== DATASET EXTRACT ==

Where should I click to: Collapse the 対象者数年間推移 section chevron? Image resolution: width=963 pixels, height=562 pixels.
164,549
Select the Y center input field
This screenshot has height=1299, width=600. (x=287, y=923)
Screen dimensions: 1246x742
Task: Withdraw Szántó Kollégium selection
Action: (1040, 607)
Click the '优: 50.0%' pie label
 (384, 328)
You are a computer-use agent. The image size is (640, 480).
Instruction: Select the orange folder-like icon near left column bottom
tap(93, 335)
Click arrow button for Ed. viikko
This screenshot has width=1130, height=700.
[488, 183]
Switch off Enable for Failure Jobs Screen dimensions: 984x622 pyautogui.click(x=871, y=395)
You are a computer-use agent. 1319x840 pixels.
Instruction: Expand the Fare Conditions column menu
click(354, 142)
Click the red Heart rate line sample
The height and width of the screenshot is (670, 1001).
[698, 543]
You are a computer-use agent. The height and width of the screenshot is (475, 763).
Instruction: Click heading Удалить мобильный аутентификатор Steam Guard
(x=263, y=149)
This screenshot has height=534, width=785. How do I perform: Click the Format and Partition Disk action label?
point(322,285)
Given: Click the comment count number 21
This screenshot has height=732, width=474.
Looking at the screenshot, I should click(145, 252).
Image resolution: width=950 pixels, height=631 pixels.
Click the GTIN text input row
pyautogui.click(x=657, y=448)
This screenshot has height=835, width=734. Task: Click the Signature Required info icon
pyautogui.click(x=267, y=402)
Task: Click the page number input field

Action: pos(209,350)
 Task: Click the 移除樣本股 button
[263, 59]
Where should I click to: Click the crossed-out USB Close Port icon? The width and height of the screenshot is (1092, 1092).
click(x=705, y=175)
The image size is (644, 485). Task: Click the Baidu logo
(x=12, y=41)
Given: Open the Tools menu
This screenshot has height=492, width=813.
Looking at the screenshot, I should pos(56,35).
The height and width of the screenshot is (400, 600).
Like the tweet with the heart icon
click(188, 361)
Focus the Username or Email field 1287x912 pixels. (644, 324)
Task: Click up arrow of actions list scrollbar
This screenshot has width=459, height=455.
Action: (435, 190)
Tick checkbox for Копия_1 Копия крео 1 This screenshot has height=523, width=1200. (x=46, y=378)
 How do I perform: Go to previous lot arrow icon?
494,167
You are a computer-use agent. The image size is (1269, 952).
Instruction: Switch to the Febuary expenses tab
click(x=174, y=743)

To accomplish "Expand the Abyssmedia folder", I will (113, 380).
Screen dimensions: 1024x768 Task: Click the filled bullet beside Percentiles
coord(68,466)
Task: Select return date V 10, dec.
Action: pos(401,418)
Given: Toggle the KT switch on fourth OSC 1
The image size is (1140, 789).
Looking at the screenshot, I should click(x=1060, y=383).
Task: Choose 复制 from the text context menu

===

TASK DESCRIPTION.
From the records above, retype only the lines starting at the line that contains "Screen dimensions: 1024x768" and ending at the line that contains "Given: Toggle the KT switch on fourth OSC 1", both included.

COMPLETED TASK.
Screen dimensions: 1024x768 Task: Click the filled bullet beside Percentiles
coord(68,466)
Task: Select return date V 10, dec.
Action: pos(401,418)
Given: Toggle the KT switch on fourth OSC 1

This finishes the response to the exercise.